Ashby, Ennis, and Spiering (2007, Psychological Review) proposed that skills learned procedurally are mediated entirely within cortex after they are practiced enough to become automatic, and that the development of automaticity is associated with a gradual transfer of control from the striatum to cortical-cortical projections from the relevant sensory areas directly to the premotor areas that initiate the behavior. So the cortical-cortical projections from visual cortex to the supplementary motor area eventually mediate the expression of automatic behaviors without any assistance from the subcortical loops through the basal ganglia. Therefore, according to this account, a critical function of the basal ganglia is to train purely cortical representations of automatic behaviors. Kovacs, Helie, Tran, and Ashby (2021, Psychological Review) proposed a similar account of how rule-guided behaviors are automatized in which the prefrontal cortex trains the cortical circuits that implement the automatic behaviors.

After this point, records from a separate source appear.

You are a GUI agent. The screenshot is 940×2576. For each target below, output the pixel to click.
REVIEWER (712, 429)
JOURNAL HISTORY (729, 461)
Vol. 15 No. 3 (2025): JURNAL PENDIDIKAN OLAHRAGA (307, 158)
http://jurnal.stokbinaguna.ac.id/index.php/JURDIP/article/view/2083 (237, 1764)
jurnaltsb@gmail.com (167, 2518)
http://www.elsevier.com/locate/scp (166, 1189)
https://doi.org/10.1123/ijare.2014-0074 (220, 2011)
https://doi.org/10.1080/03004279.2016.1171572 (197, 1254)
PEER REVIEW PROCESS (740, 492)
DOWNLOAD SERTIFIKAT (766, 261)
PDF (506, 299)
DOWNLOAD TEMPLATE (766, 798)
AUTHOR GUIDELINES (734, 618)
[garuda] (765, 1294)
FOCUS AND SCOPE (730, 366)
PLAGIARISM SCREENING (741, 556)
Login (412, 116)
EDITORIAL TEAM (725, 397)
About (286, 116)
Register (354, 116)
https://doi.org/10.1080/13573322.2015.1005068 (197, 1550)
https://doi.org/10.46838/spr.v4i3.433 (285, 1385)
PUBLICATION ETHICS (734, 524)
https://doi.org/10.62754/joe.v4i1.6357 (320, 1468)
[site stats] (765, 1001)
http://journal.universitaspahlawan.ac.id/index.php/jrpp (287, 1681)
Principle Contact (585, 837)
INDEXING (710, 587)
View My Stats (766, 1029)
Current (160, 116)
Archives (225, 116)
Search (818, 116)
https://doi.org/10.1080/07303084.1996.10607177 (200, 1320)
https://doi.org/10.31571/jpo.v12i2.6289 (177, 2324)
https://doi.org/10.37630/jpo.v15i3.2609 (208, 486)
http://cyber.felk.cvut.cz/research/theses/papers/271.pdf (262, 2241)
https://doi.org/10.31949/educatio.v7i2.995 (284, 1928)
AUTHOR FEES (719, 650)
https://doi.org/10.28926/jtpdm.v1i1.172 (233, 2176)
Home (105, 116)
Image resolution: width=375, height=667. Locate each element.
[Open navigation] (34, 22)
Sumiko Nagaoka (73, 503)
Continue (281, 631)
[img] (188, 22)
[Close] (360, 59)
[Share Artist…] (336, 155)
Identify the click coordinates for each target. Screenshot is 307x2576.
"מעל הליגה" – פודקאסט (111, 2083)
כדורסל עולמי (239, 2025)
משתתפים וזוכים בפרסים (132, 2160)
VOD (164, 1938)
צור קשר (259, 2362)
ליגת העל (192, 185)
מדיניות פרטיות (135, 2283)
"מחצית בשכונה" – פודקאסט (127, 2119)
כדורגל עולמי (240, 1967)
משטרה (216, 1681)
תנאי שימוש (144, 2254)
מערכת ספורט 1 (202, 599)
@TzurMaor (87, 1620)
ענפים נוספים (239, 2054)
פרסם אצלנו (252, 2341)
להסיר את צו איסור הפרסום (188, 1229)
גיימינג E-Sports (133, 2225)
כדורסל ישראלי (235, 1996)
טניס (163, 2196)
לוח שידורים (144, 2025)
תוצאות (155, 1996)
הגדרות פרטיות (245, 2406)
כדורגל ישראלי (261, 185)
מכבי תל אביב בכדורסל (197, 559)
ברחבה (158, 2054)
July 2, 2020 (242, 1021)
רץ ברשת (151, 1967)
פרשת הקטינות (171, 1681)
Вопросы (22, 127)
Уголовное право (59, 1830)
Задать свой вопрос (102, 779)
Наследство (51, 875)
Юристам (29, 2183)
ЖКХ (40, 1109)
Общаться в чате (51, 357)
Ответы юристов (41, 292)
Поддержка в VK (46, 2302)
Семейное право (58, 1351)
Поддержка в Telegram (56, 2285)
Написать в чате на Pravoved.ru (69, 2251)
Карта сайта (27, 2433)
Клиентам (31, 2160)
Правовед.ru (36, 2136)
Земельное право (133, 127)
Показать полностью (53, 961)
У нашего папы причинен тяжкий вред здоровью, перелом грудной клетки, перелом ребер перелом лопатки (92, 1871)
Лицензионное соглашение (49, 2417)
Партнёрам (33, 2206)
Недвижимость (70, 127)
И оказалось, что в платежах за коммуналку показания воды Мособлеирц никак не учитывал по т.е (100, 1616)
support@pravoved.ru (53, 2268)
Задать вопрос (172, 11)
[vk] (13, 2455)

In cortex, synaptic plasticity follows Hebbian learning rules, in which any active synapses are strengthened, regardless of whether the behavior that follows the activation receives positive or negative feedback. For this reason, purely cortical circuits are incapable of learning any behavior that requires trial-by-trial feedback. Ashby et al. (2007) proposed that the basal ganglia use DA-mediated reinforcement learning (i.e., at cortical-striatal synapses) to gradually activate the correct postsynaptic targets in premotor cortex, which thereby enables Hebbian plasticity at cortical-cortical synapses to learn the correct associations (i.e., because there will be more postsynaptic activation at the correct synapses than at synapses leading to incorrect responses). The Kovacs et al. (2021) model is similar, except a prefrontal-mediated rule discovery process activates the correct synapses in premotor cortex.

These models account for many results that are problematic for other theories of automaticity. For example, the Ashby et al. (2007) model correctly predicts that people with Parkinson's disease, who have DA reductions and striatal dysfunction, are impaired in initial procedural learning, but relatively normal in producing automatic skills. And the Kovacs et al. (2021) model correctly predicts that rule-sensitive neurons in premotor cortex will fire before prefrontal rule neurons when the behavior is automatic, even though these same premotor neurons fire after the prefrontal rule neuron during early learning.